The agreement follows last week's Greek request for a three-year European Stability Mechanism (ESM) loan facility and intensive negotiations. The Greek government has been asked to submit the overall agreement and legislation on some of its key provisions for parliamentary approval by Wednesday. This would be followed by national parliamentary approvals where needed, and the start of ESM programme negotiations, potentially beginning next weekend. Greece's official sector creditors estimate possible programme financing needs of EUR82bn-86bn, although the agreement suggests they should "explore the possibilities to reduce the financing envelope."

Breaking the political impasse could temporarily support sovereign liquidity if it unlocks bridge financing. Donald Tusk, President of the European Council, said finance ministers will "as a matter of urgency discuss how to help Greece meet her financial needs in the short term."
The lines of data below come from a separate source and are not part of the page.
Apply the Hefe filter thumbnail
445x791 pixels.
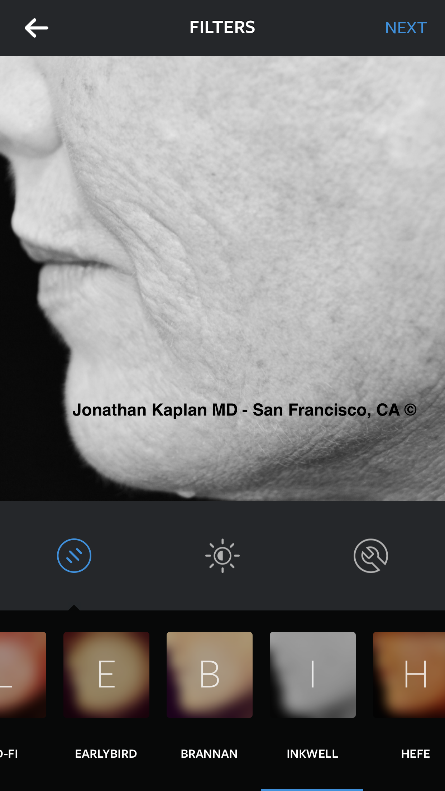(409, 675)
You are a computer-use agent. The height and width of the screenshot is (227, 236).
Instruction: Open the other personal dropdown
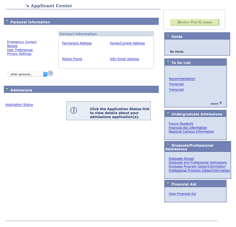click(x=27, y=74)
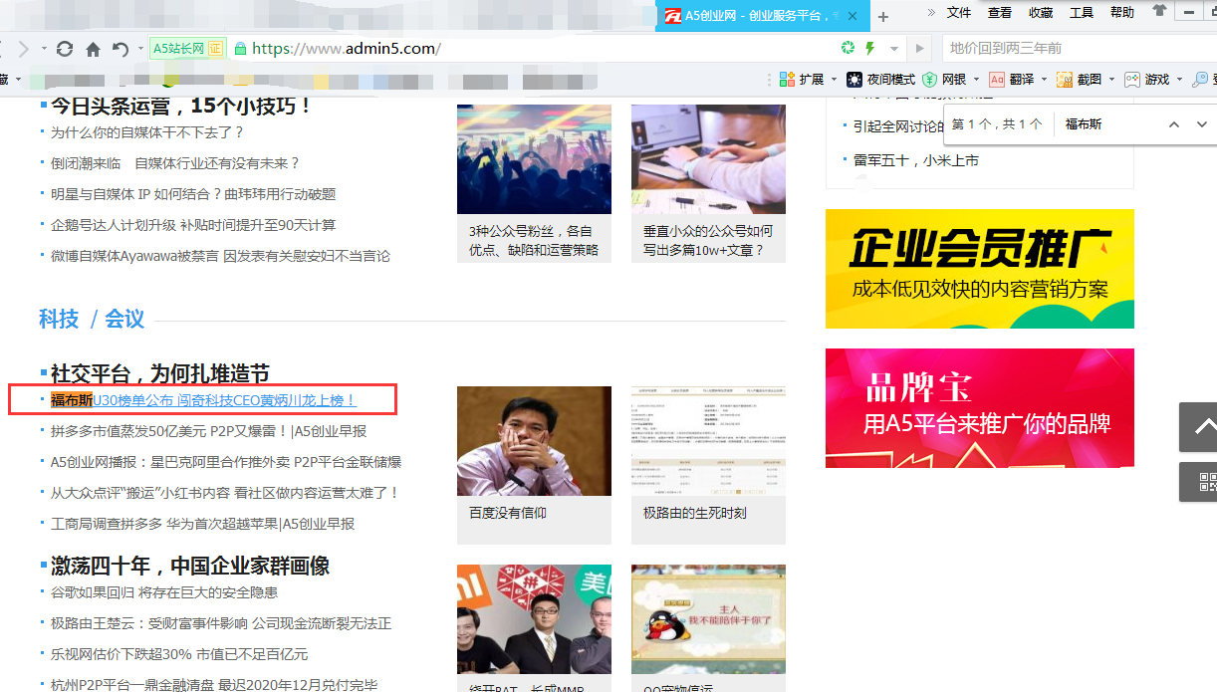The width and height of the screenshot is (1217, 692).
Task: Open the 福布斯U30榜单公布 article link
Action: tap(223, 400)
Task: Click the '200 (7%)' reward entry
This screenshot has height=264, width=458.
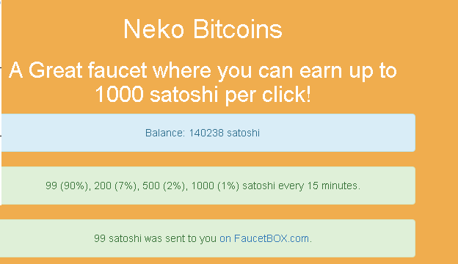Action: (x=117, y=186)
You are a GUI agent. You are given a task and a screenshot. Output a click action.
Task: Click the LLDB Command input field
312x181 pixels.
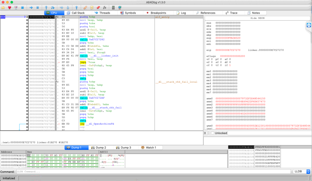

But political and implementation risks to the deal and any subsequent ESM programme remain high. Parliamentary backing for an agreement that achieves very few of the Greek negotiators' earlier demands could be secured with centrist support. But the Syriza-led coalition may lose its working majority, effectively resulting in something akin to a national unity government and increasing the likelihood of another election this year.

The Greek government's acceptance of many of its creditors' terms suggests it could secure an ESM programme, but today's deal leaves scope for disagreement. For example, fiscal surplus targets are not specified, although they have been part of previous proposals.

Even if an ESM programme were established, there would be a high risk that it goes off track quickly. Today's deal says that "ownership by the Greek authorities is key" but this may not be forthcoming if the strong policy conditionality is perceived to have been forced on the government. The economic damage inflicted by the closure of Greek banks will make meeting programme targets more difficult. The deal provides for strong monitoring and oversight by Greece's creditors, but this has not kept the country's previous bailouts on track.

Aiming for EUR50bn from a scaled-up privatisation programme after state assets are transferred to an independent fund appears ambitious, although the new mechanism may be more effective than previous efforts (details of how the fund will operate are not set out).

Estimated recapitalisation needs of up to EUR25bn would be consistent with a scenario where non-performing exposures are formally classified as non-performing loans (NPLs), coverage is kept around 60%, and capital ratios are strengthened by around 4pp to cover potential future losses. At end-1Q15 the four largest Greek banks reported an additional EUR26.6bn of non-performing exposures using the European Banking Authority's wider definition that were not yet classified as NPLs.

The insistence on prompt implementation of the Bank Recovery and Resolution Directive suggests recapitalisation is likely to be accompanied by a resolution action that at a minimum will wipe out the banks' equity and remaining subordinated debt. Recapitalisation of the Greek banks by the ESM would be likely to require bail-in of 8% of liabilities and own funds. The equity/assets ratios (including preference shares) of the four largest banks were 8%-10% at end-1Q15, so this would write off most of the banks' reported equity at that date. Losses since then are likely to have reduced this figure.

We believe the intention to make EUR10bn available in a segregated ESM account for potential bank recapitalisation needs and resolution costs, ahead of a comprehensive assessment by the ECB and the Single Supervisory Mechanism after the summer, is intended to facilitate continued access to ECB and Emergency Liquidity Assistance (ELA) funds. An ECB spokesman said the central bank had maintained its EUR89bn ELA cap on Monday. But capital controls in some form are likely to remain for some time.